• _Extrait choisi_:
L’agriculture intensive qui s’est mise en place depuis l’avènement du libre-échange pose de plus en plus de problèmes d’environnement et de santé dans les milieux où elle s’exerce.
Les agriculteurs ont longtemps plaidé leur innocence en expliquant qu’ils n’ont pas le choix, s’ils veulent survivre et nourrir le monde, de grossir, de s’endetter, d’utiliser des engrais et des pesticides chimiques, d’installer le drainage souterrain, de tout raser pour gagner du terrain et faciliter le passage de la grosse machinerie, de garder les animaux en captivité, de réduire les déjections animales en fumiers liquides dans d’immenses fosses, etc. Au point où il n’est plus rare de voir deux ou trois fermiers s’accaparer l’ensemble des terres d’une ou plusieurs localités. Et on les voit travailler comme des fous du matin à la nuit avancée, pour rembourser aux moins les intérêts à la banque.
Mais on constate que ces pratiques ont des impacts de plus en plus graves sur l’environnement et la santé de ceux qui habitent en région agricole…et des agriculteurs eux-mêmes.
Les liens entre les produits chimiques utilisés et des maladies comme le Parkinson, la leucémie, la maladie de Hodgkin, les cancers de la vessie, les malformations congénitales, les allergies, l’infertilité, la santé des abeilles, les problèmes de développement des enfants et autres maladies modernes sont de plus en plus démontrés.

[Entrées de données enregistrées]
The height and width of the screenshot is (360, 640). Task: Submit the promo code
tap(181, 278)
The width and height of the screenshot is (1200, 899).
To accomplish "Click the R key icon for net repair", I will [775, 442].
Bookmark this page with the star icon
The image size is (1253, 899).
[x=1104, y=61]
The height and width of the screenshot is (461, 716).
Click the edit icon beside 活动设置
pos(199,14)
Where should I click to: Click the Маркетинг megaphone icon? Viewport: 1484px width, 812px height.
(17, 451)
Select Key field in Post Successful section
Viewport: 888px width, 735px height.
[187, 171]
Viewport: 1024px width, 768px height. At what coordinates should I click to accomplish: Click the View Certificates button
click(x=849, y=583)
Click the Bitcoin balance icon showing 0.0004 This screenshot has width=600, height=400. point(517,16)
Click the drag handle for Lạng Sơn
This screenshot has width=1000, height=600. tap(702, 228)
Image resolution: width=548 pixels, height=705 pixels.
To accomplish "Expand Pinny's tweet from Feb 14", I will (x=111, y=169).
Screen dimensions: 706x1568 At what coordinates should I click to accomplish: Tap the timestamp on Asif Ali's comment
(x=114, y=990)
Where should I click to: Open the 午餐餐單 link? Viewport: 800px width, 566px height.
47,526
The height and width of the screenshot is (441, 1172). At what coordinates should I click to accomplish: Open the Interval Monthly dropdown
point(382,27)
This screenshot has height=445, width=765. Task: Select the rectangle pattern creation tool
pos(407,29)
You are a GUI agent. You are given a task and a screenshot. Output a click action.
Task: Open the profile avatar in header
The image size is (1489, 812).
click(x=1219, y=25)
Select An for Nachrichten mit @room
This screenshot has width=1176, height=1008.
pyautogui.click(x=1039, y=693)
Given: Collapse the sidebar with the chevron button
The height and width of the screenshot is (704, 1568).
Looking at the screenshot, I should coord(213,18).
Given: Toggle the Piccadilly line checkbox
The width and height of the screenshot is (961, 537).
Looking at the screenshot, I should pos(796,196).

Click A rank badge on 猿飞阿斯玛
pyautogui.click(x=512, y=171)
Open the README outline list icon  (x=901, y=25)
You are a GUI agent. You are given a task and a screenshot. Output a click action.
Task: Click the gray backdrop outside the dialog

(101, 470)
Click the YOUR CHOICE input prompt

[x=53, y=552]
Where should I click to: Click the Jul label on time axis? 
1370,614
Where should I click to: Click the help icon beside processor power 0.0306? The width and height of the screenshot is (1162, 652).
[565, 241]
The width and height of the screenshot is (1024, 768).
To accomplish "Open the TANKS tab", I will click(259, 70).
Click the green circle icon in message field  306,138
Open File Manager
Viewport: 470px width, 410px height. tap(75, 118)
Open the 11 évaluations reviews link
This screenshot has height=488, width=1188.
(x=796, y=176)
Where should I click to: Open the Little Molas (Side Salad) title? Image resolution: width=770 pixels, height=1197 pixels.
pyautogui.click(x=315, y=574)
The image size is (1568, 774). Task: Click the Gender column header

• _Activité_:
Reproduisez à l'identique le passage du texte sur l'agriculture intensive, en commençant par « Mais on constate » et en terminant par « des agriculteurs eux-mêmes. ».

• _Tâche accomplie_:
Mais on constate que ces pratiques ont des impacts de plus en plus graves sur l’environnement et la santé de ceux qui habitent en région agricole…et des agriculteurs eux-mêmes.